On February 9, 2016, CVR Partners, LP (“CVR Partners”) and Coffeyville Resources, LLC, a wholly-owned subsidiary of CVR Energy, Inc. and the sole member of the general partner of CVR Partners (“Coffeyville”), entered into a guaranty (the “Guaranty”), pursuant to which Coffeyville has agreed to guaranty the indebtedness outstanding pursuant to the Credit and Guaranty Agreement, dated as of April 13, 2011, among Coffeyville Resources Nitrogen Fertilizers, LLC (a subsidiary of CVR Partners), CVR Partners, the lenders party thereto and Goldman Sachs Lending Partners LLC, as administrative agent and collateral agent (the “Credit Facility”). There is currently $125 million outstanding pursuant to the Credit Facility, and the Credit Facility matures in April 2016. If the Credit Facility becomes due prior to a refinancing by CVR Partners, Coffeyville is required to pay the indebtedness pursuant to the Guaranty. CVR Partners' obligation to repay Coffeyville for the indebtedness will be pursuant to a promissory note (the “Note”).

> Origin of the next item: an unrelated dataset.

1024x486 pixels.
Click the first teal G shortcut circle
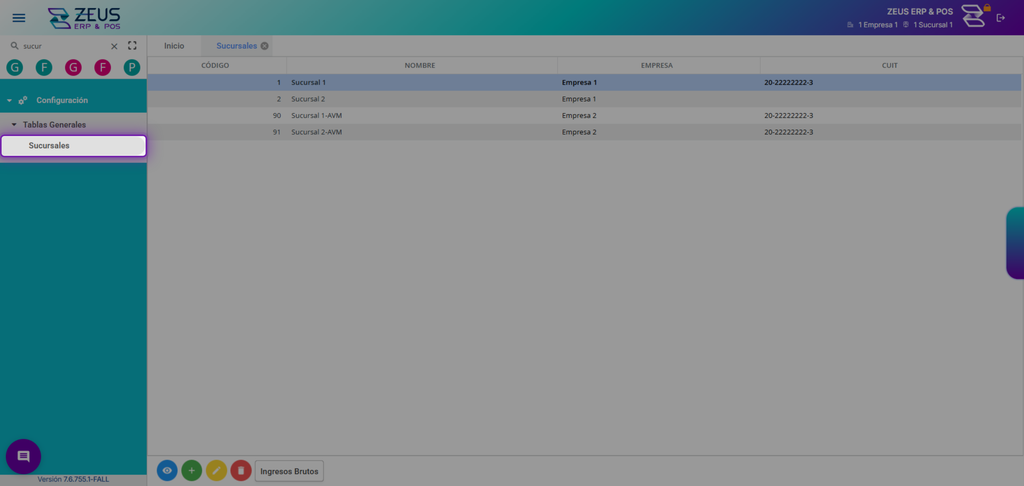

The terms of the Note will be mutually agreed upon by the parties, provided, the term will be the lesser of two years or such time that CVR Partners obtains third-party financing (“New Debt”) of at least $125 million on terms acceptable to CVR Partners with a term of greater than one year from the inception of the New Debt.
The summary of the Guaranty in this Current Report on Form 8-K does not purport to be complete and is qualified by reference to the full text of the Guaranty, which is filed as Exhibit 10.1 hereto and incorporated herein by reference.
Item 9.01. Financial Statements and Exhibits.
(d) Exhibits.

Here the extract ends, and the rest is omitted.